WORK REQUEST:
Copy out all the entries below, word for word.

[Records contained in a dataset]
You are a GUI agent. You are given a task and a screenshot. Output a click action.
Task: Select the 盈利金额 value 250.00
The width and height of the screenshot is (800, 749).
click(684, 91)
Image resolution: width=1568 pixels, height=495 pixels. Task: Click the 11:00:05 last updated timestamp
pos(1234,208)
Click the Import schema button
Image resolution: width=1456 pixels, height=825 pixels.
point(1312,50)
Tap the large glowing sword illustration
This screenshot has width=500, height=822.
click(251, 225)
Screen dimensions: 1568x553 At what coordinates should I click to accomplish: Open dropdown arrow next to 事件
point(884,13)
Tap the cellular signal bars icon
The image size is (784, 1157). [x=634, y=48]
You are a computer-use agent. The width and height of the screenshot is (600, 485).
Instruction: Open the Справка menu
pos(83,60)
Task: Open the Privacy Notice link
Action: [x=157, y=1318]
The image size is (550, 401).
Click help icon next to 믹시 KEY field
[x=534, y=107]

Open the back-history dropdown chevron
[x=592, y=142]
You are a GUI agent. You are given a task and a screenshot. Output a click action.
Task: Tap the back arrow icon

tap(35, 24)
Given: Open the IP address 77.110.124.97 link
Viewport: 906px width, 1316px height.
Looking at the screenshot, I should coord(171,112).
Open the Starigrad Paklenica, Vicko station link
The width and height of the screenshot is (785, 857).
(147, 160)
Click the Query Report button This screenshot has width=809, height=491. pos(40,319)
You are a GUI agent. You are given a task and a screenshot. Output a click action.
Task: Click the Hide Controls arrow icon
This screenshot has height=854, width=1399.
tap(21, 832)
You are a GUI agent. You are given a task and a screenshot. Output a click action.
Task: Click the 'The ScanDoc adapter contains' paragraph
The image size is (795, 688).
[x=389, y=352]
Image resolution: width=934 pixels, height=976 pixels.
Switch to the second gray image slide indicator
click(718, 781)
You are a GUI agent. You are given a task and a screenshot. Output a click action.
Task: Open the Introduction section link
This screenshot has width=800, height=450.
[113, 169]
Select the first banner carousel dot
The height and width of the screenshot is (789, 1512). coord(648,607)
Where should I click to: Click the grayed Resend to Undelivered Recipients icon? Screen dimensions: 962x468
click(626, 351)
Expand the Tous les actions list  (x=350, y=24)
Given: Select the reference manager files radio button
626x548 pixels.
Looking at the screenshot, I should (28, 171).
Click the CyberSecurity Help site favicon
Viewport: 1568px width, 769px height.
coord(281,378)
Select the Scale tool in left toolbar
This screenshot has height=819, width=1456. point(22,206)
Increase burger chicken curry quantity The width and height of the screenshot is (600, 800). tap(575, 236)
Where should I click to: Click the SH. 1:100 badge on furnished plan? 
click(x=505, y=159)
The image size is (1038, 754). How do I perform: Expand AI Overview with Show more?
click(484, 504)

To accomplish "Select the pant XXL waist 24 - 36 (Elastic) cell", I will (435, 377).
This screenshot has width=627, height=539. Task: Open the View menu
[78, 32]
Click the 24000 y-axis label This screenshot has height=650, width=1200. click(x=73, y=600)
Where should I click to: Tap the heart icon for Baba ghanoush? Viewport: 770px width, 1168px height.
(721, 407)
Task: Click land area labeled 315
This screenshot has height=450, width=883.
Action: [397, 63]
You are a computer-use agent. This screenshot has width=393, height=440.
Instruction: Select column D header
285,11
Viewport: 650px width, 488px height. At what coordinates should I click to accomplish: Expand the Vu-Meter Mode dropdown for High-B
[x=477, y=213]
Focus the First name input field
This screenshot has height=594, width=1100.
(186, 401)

EXERCISE ANSWER:
You are a GUI agent. You are given a task and a screenshot. Output a click action.
Task: Select the 盈利金额 value 250.00
The width and height of the screenshot is (800, 749).
click(684, 91)
Image resolution: width=1568 pixels, height=495 pixels. Task: Click the 11:00:05 last updated timestamp
pos(1234,208)
Click the Import schema button
Image resolution: width=1456 pixels, height=825 pixels.
point(1312,50)
Tap the large glowing sword illustration
This screenshot has width=500, height=822.
click(251, 225)
Screen dimensions: 1568x553 At what coordinates should I click to accomplish: Open dropdown arrow next to 事件
point(884,13)
Tap the cellular signal bars icon
The image size is (784, 1157). [x=634, y=48]
You are a computer-use agent. The width and height of the screenshot is (600, 485).
Instruction: Open the Справка menu
pos(83,60)
Task: Open the Privacy Notice link
Action: [x=157, y=1318]
The image size is (550, 401).
Click help icon next to 믹시 KEY field
[x=534, y=107]

Open the back-history dropdown chevron
[x=592, y=142]
You are a GUI agent. You are given a task and a screenshot. Output a click action.
Task: Tap the back arrow icon

tap(35, 24)
Given: Open the IP address 77.110.124.97 link
Viewport: 906px width, 1316px height.
Looking at the screenshot, I should coord(171,112).
Open the Starigrad Paklenica, Vicko station link
The width and height of the screenshot is (785, 857).
(147, 160)
Click the Query Report button This screenshot has width=809, height=491. pos(40,319)
You are a GUI agent. You are given a task and a screenshot. Output a click action.
Task: Click the Hide Controls arrow icon
This screenshot has height=854, width=1399.
tap(21, 832)
You are a GUI agent. You are given a task and a screenshot. Output a click action.
Task: Click the 'The ScanDoc adapter contains' paragraph
The image size is (795, 688).
[x=389, y=352]
Image resolution: width=934 pixels, height=976 pixels.
Switch to the second gray image slide indicator
click(718, 781)
You are a GUI agent. You are given a task and a screenshot. Output a click action.
Task: Open the Introduction section link
This screenshot has width=800, height=450.
[113, 169]
Select the first banner carousel dot
The height and width of the screenshot is (789, 1512). coord(648,607)
Where should I click to: Click the grayed Resend to Undelivered Recipients icon? Screen dimensions: 962x468
click(626, 351)
Expand the Tous les actions list  (x=350, y=24)
Given: Select the reference manager files radio button
626x548 pixels.
Looking at the screenshot, I should (28, 171).
Click the CyberSecurity Help site favicon
Viewport: 1568px width, 769px height.
coord(281,378)
Select the Scale tool in left toolbar
This screenshot has height=819, width=1456. point(22,206)
Increase burger chicken curry quantity The width and height of the screenshot is (600, 800). tap(575, 236)
Where should I click to: Click the SH. 1:100 badge on furnished plan? 
click(x=505, y=159)
The image size is (1038, 754). How do I perform: Expand AI Overview with Show more?
click(484, 504)

To accomplish "Select the pant XXL waist 24 - 36 (Elastic) cell", I will (435, 377).
This screenshot has width=627, height=539. Task: Open the View menu
[78, 32]
Click the 24000 y-axis label This screenshot has height=650, width=1200. click(x=73, y=600)
Where should I click to: Tap the heart icon for Baba ghanoush? Viewport: 770px width, 1168px height.
(721, 407)
Task: Click land area labeled 315
This screenshot has height=450, width=883.
Action: [397, 63]
You are a computer-use agent. This screenshot has width=393, height=440.
Instruction: Select column D header
285,11
Viewport: 650px width, 488px height. At what coordinates should I click to accomplish: Expand the Vu-Meter Mode dropdown for High-B
[x=477, y=213]
Focus the First name input field
This screenshot has height=594, width=1100.
(186, 401)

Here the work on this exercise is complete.